If you get an "illegal system call" error, it is likely that shared memory or semaphores are not supported in your kernel at all. In that case your only option is to reconfigure the kernel to enable these features.
Details about configuring System V IPC facilities are given in Section 18.4.1.
The likely reason this happened is because the EM and/or PostgreSQL installation was done as non-root user. This is talked about in the installation guide. You'll need root permissions to setup the daemon.
Also have the root user create the user 'postgres' if the installation was done using a non-root account. The vendor installer cannot create the account with those permissions, which again is described in the guide.
Customer was not able to restart PostgreSQL after the patch. When attempted, they were prompted for the root user password, even though they installed it as a non-root user originally. The last time they got that prompt they had to delete and reinstall the APM DB. So now I don't know if this is a result of the patch applied to the server or something in the database.
It was likely that the entire installation and service unit file needed to be rechecked for proper permissions and that the user 'postgres' existed since it wasn't created during the installation. Having checked all those, I'd check the logs and the message from systemd to identify the issue.
Prior to the patch applied over the weekend, the system was functioning with no problems. I'm very concerned about the fragility of the APM DB (PostgreSQL on Linux 7) if a patch causes it to stop working.
Had the server been rebooted prior to patching to ensure a successful restart? I bet they didn't and it would have failed then. The user 'postgres' is likely non-existent and was specified during the installation. Have them check. If it's not there, just have a Linux admin create it and it give it full permissions to the database installation.
Once the server is up and running, connect to the database server using pgsql or pgAdmin to validate connectivity.
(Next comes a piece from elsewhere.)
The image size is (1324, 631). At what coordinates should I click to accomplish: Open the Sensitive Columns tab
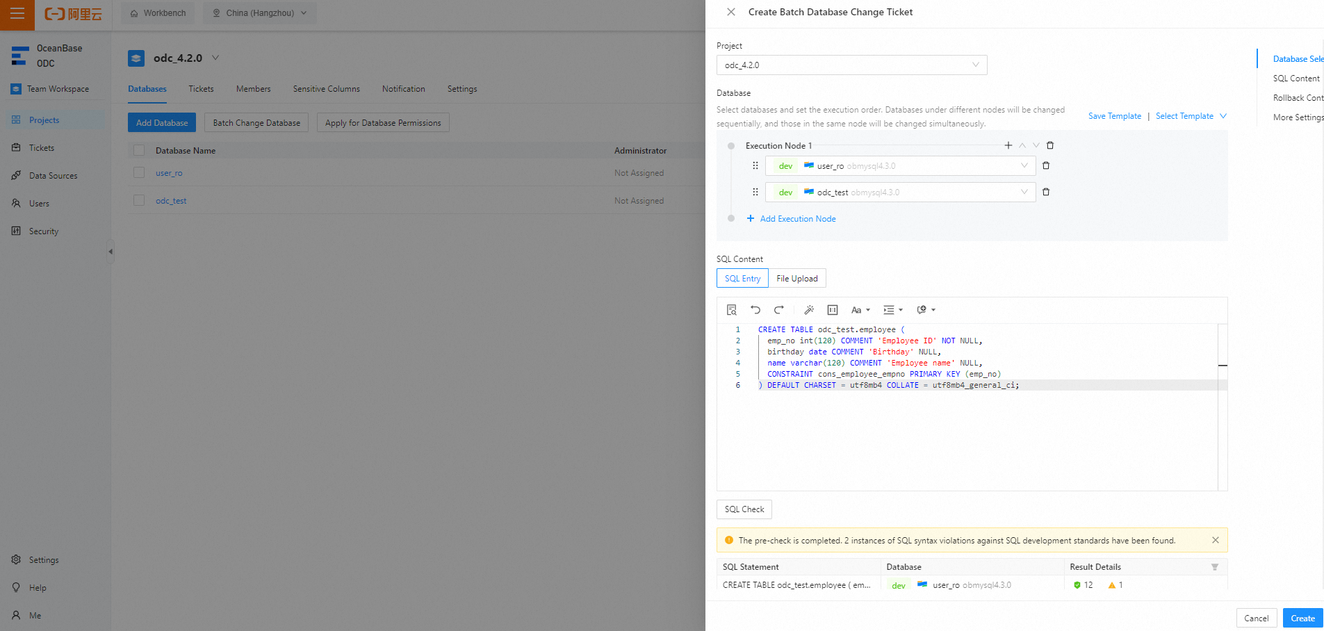(326, 89)
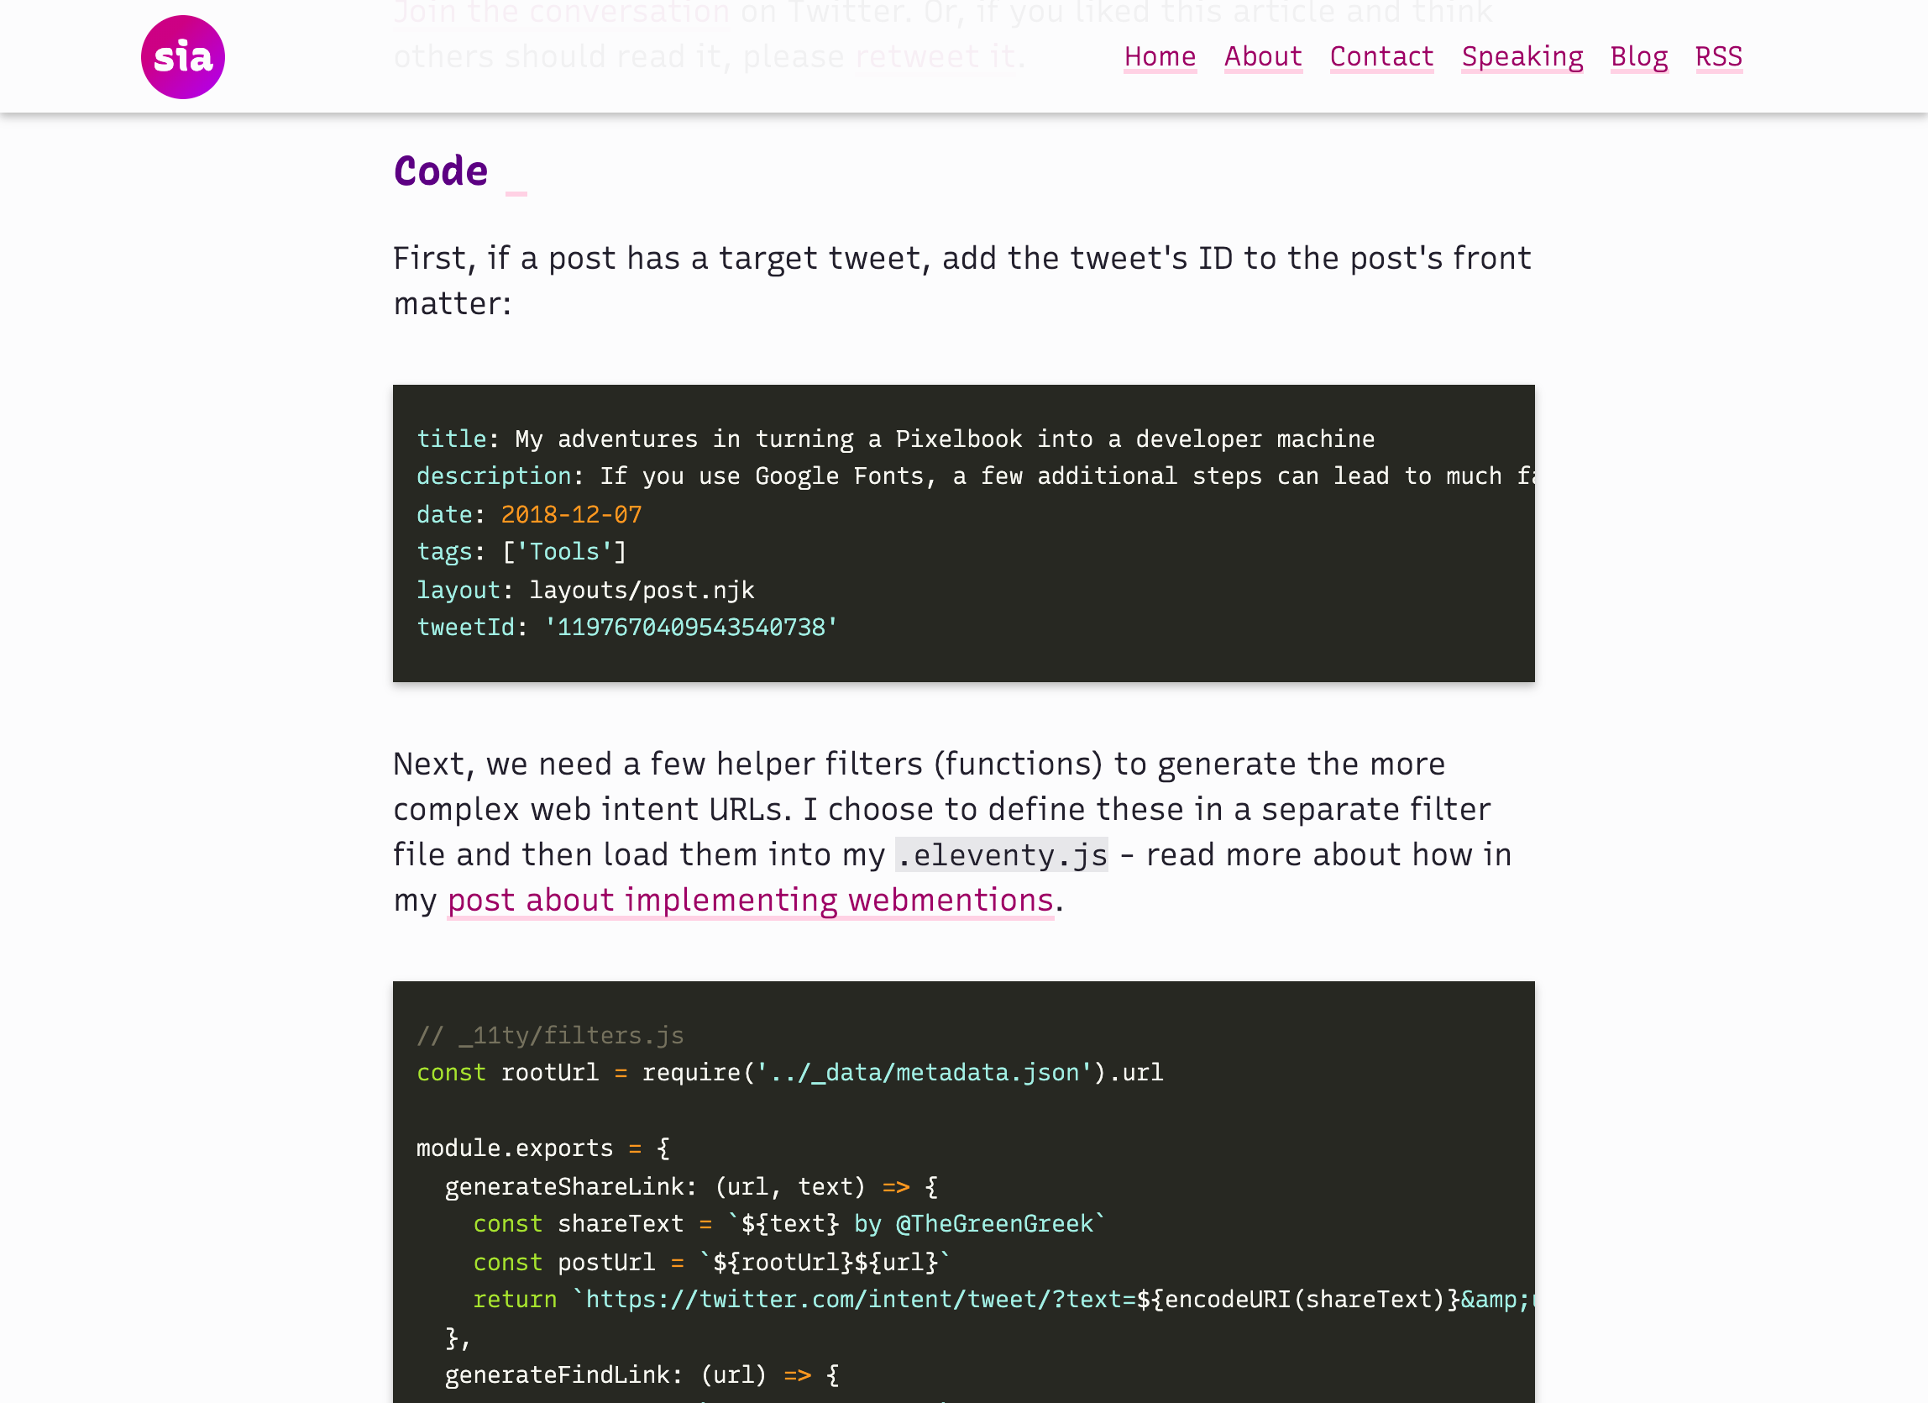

No, the database had never been setup to restart upon server reboot. That is one of the original asks in this question: setting up restart on a Linux 7 server using systemd. They didn't get it setup prior to the patch and reboot, and after the reboot it was not running so they tried to start it manually and it failed (prompted for the root password). The Linux admin, when given the script from the database directory in APM, replied that it was a Linux 6 script and not a Linux 7 script because it used init.d and not systemd.
So, bottom line is that they want a script like what we provide now for Linux 6 servers that will work on Linux 7 servers using systemd. Of course, they have to get the database working again and they're thinking that they will need to reinstall it from scratch.
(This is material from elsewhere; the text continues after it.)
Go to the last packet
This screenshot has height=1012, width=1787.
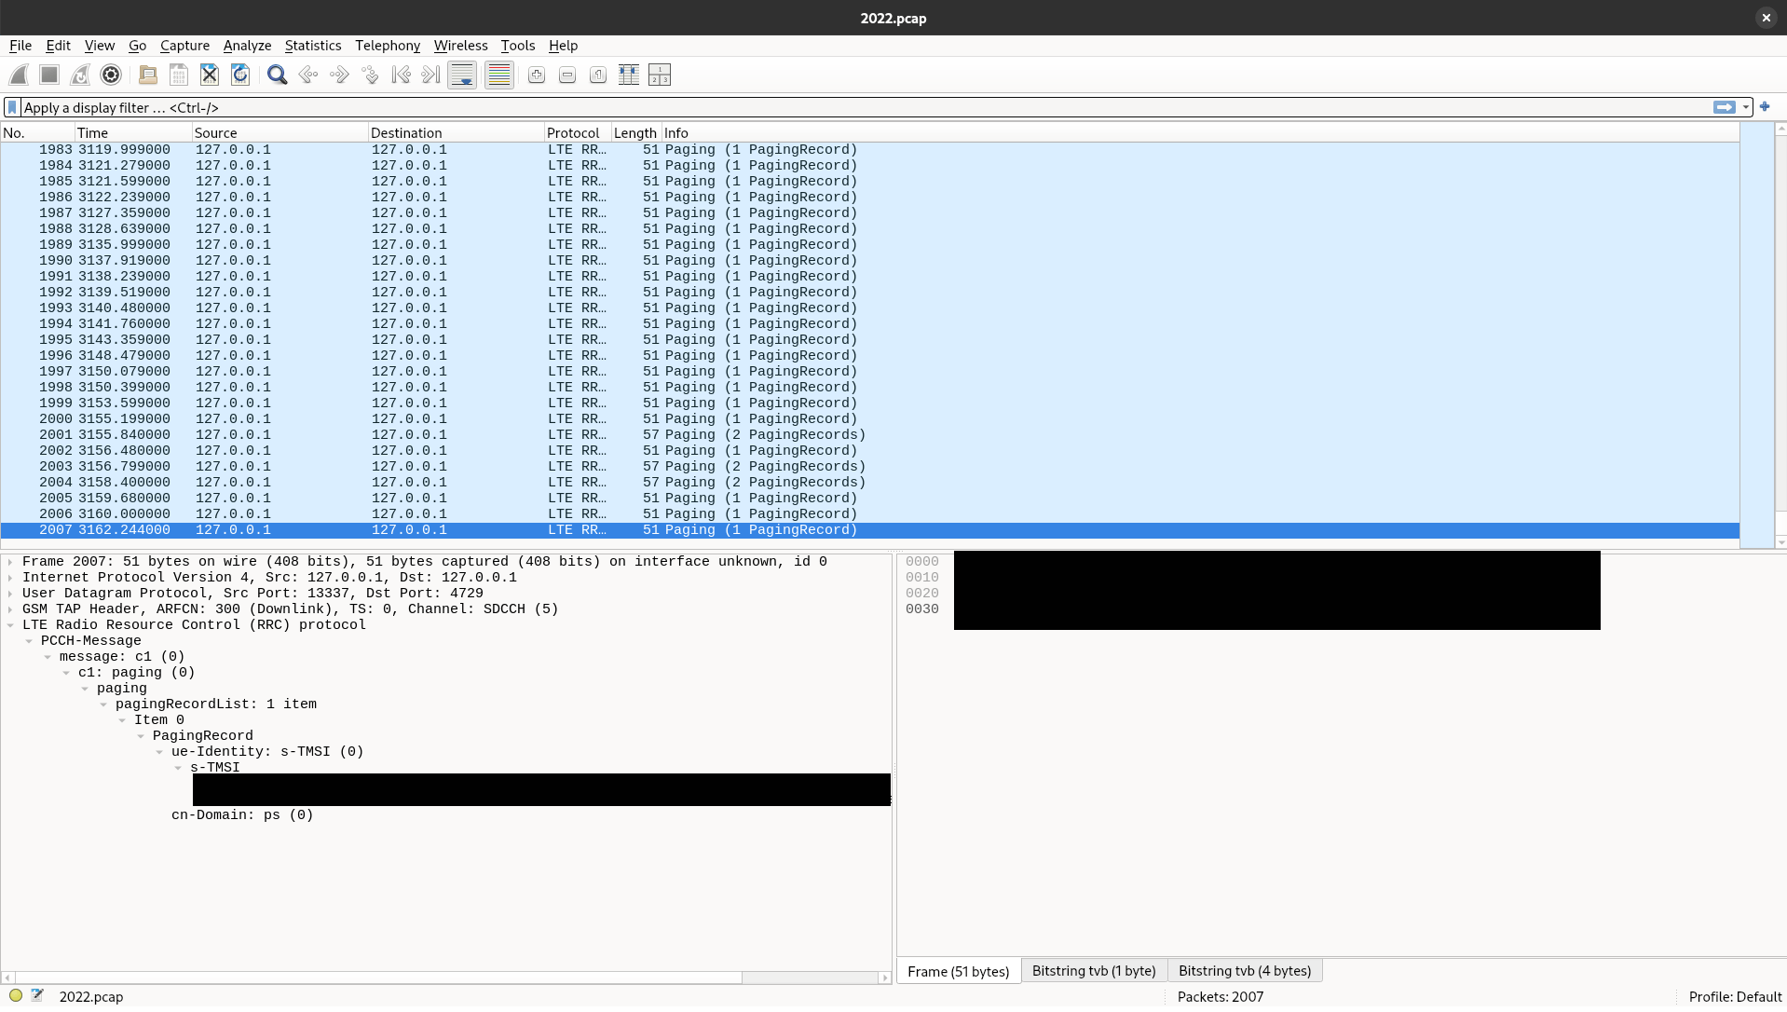(x=430, y=75)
No need for a script; it's all in the documentation I just posted.
Once the setup is validated, they can just run either the 'service' or 'system' command to check the status:
service postgresql-9.2 status
systemctl status postgresql-9.2.service
I would recommend the customer follow the directions to create the service unit file for the database server.
If they continue to insist on using a control script, then they can use the attached as reference. They will have to modify this since it's based upon my test server install.
Has any customers or partners built such a script meeting Cary's requirements?